**DATA PROVIDED**
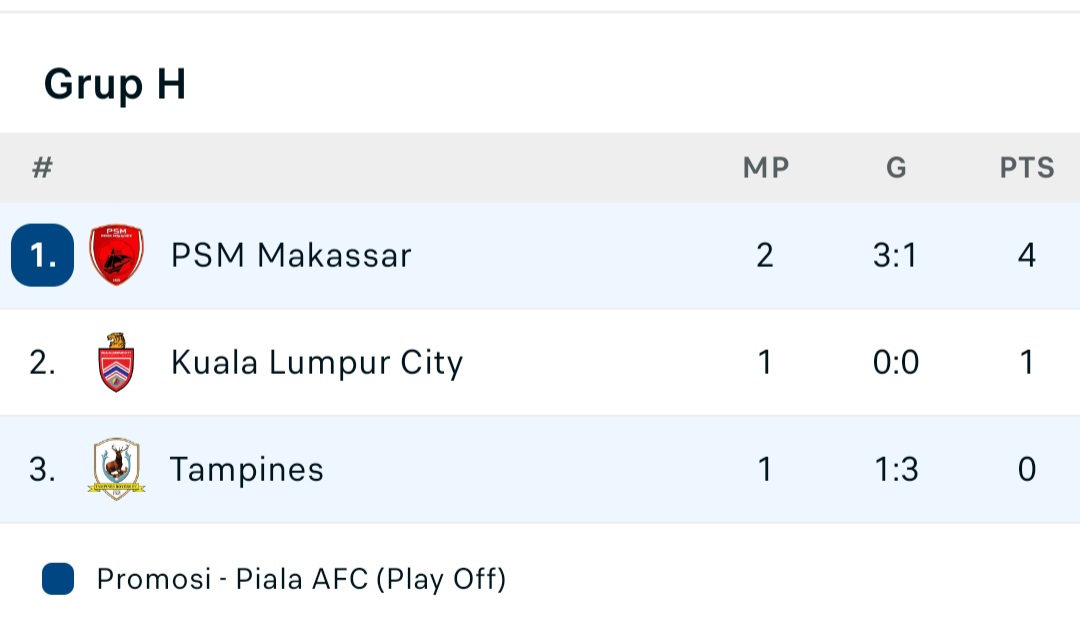Click the Promosi - Piala AFC (Play Off) label
The image size is (1080, 635).
302,579
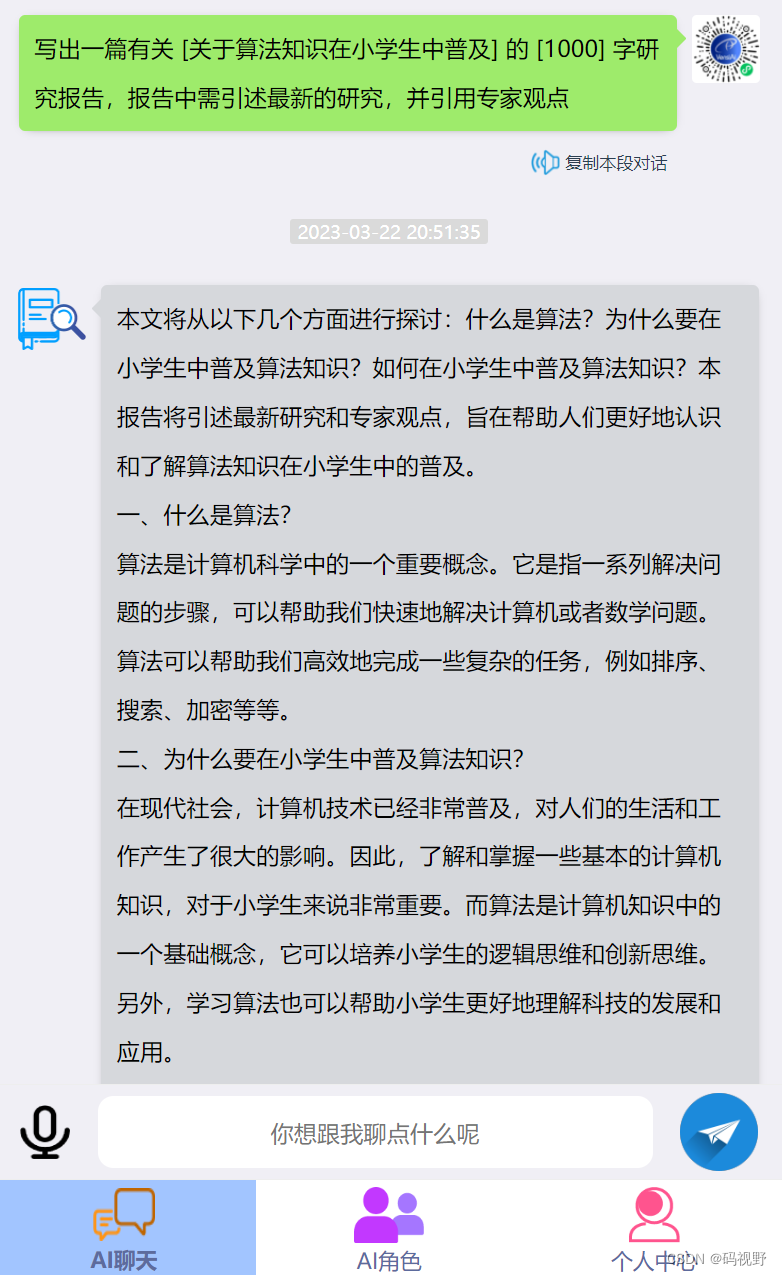
Task: Open the pink person 个人中心 icon
Action: [654, 1215]
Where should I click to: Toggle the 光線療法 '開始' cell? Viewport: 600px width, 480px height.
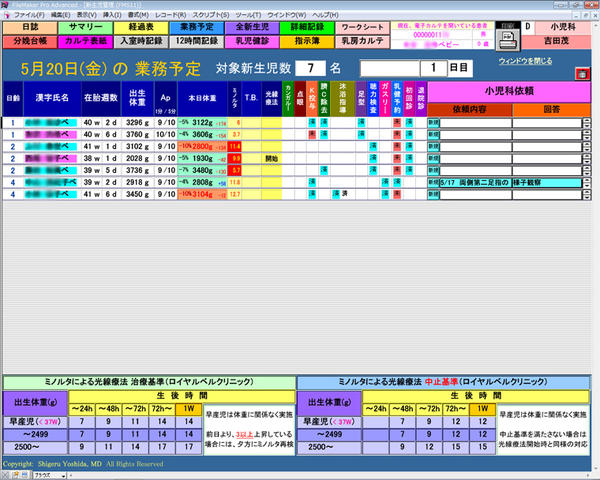click(271, 158)
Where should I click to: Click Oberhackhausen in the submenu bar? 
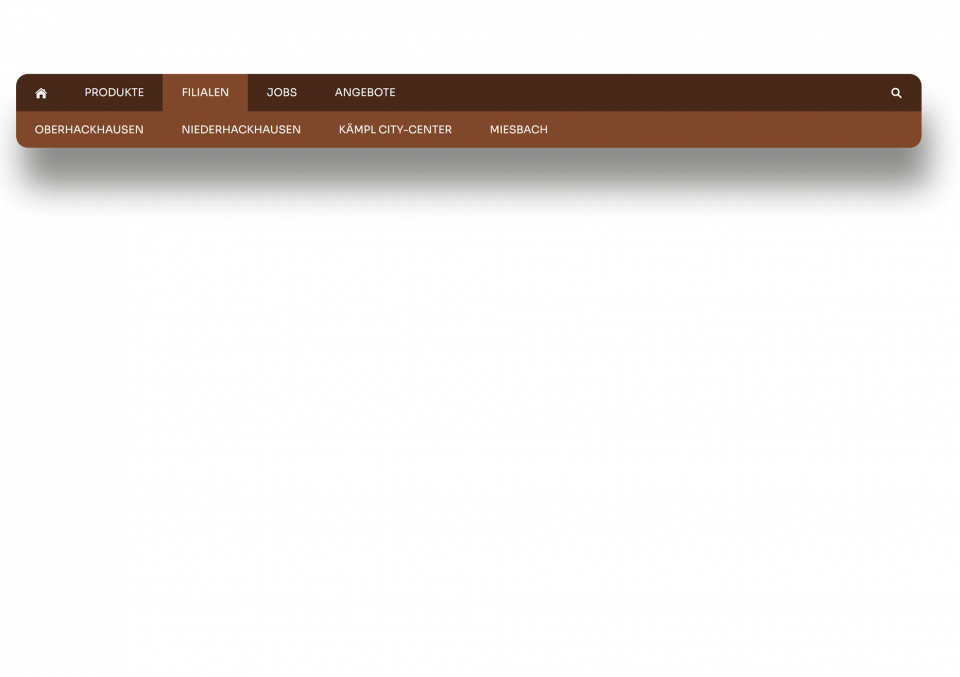click(89, 130)

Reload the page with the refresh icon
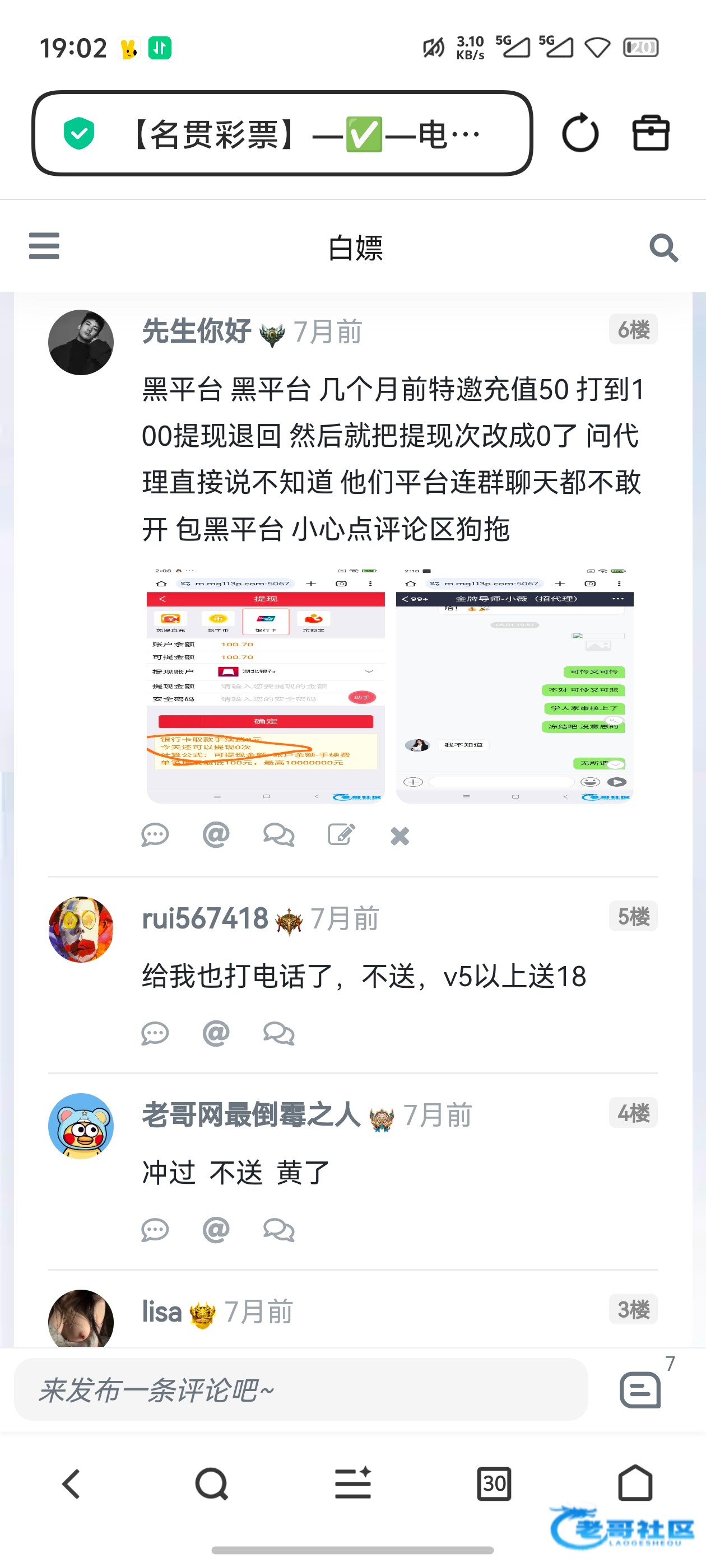pyautogui.click(x=580, y=133)
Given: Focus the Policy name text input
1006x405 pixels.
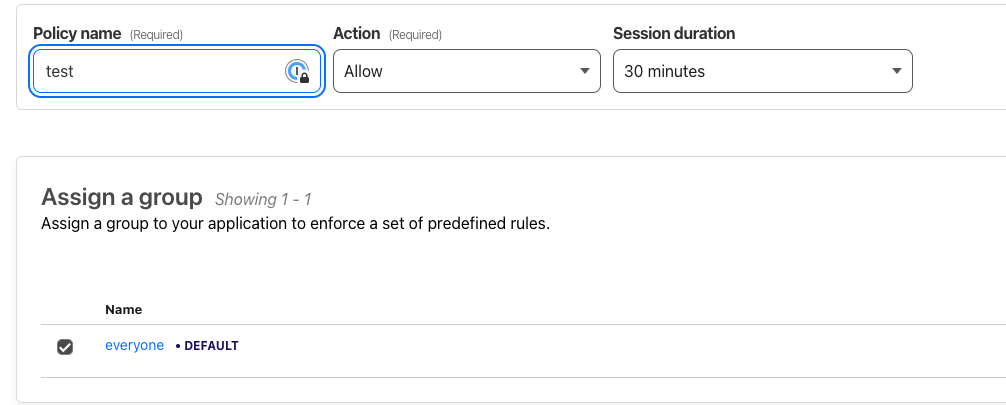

**THE PROBLEM**
Find the line containing "Given: Focus the Policy name text input" in the listing above. Please restate word for word that line through the last one, leaving out the pictures.

**SOLUTION TO THE EXERCISE**
Given: Focus the Policy name text input
1006x405 pixels.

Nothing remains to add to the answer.